### Text
Start
No Light at the End of the Tunnel: Chad Wolf’s Unlawful Homeland Security Policies Are Still Unlawful

Read the original article: No Light at the End of the Tunnel: Chad Wolf’s Unlawful Homeland Security Policies Are Still Unlawful


President Biden has swiftly reversed a number of the Trump administration’s policies through executive orders. While some of these orders reversed immigration-related policies such as the Muslim ban, many of the Trump administration’s initiatives targeted noncitizens through Department of Homeland Security rules that cannot be immediately undone. The ongoing litigation seeking to overturn those rules will continue to be vitally important. Earlier in January, yet another court (the fifth so far) ruled that former Acting Secretary of Homeland Security Kevin McAleenan never lawfully held that position, and therefore his hand-picked successor, Chad Wolf, also had no right to be acting secretary or establish new Homeland Security rules.

Shortly thereafter, in a last-ditch effort to save the measures that Wolf and McAleenan instituted while leading Homeland Security, the Trump administration attempted an end-run around these judicial decisions. Wolf ostensibly stepped down as the acting secretary, after which his putative replacement, Federal Emergency Management Agency (FEMA) Administrator Peter Gaynor, purported to vest Wolf with the authority to ratify his own prior actions—which Wolf proceeded to do. These convoluted maneuvers, however, lacked any legal significance and did not legitimize the past two years of Homeland Security policymaking.
End
### Supplied data
Start
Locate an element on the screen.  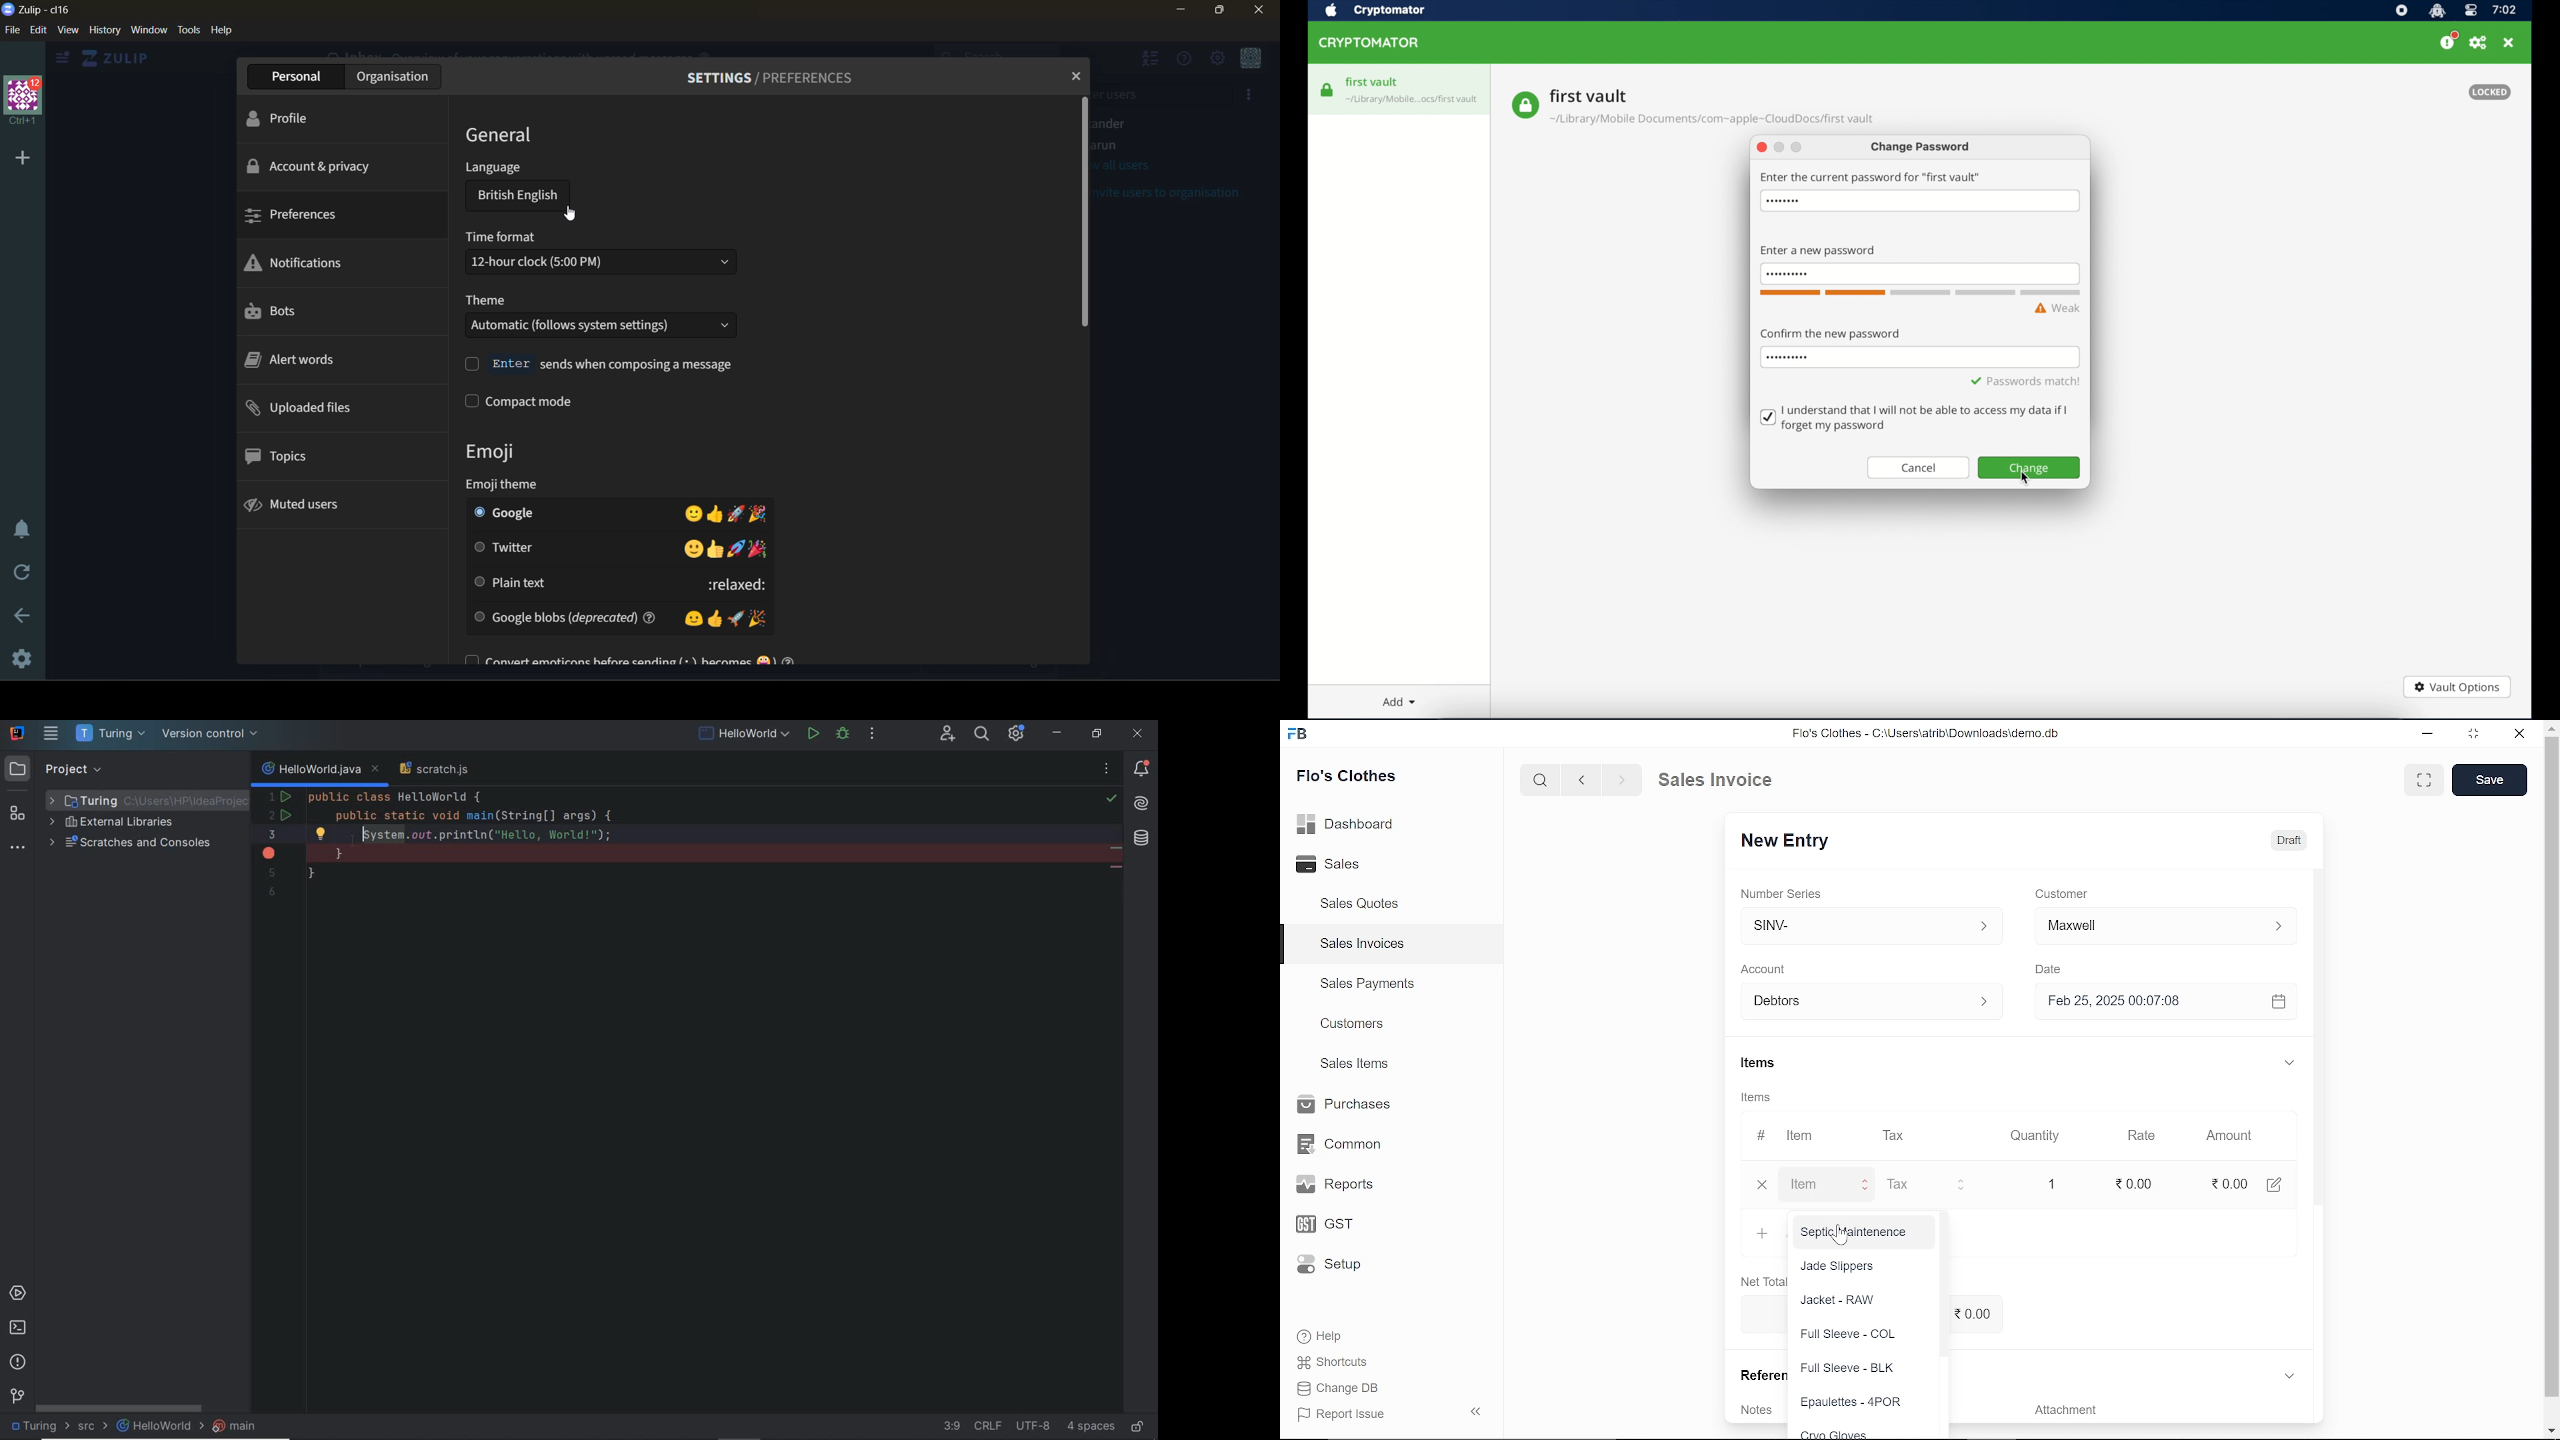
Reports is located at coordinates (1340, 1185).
End
### What this exercise asks
**a.** Reproduce the part of the article on Chad Wolf's policies from "President Biden has" up to and including "Homeland Security rules.".
**b.** Answer these questions using the article on Chad Wolf's policies:
(i) Which immigration-related policy does the article name as reversed through an executive order?
(ii) Counting the ruling from earlier in January, how many courts have ruled that Kevin McAleenan never lawfully held the acting secretary position?
(iii) Which agency did Peter Gaynor head as administrator?

### Answers to the tasks
**a.**
President Biden has swiftly reversed a number of the Trump administration’s policies through executive orders. While some of these orders reversed immigration-related policies such as the Muslim ban, many of the Trump administration’s initiatives targeted noncitizens through Department of Homeland Security rules that cannot be immediately undone. The ongoing litigation seeking to overturn those rules will continue to be vitally important. Earlier in January, yet another court (the fifth so far) ruled that former Acting Secretary of Homeland Security Kevin McAleenan never lawfully held that position, and therefore his hand-picked successor, Chad Wolf, also had no right to be acting secretary or establish new Homeland Security rules.

**b.**
(i) The Muslim ban.
(ii) Five.
(iii) The Federal Emergency Management Agency (FEMA).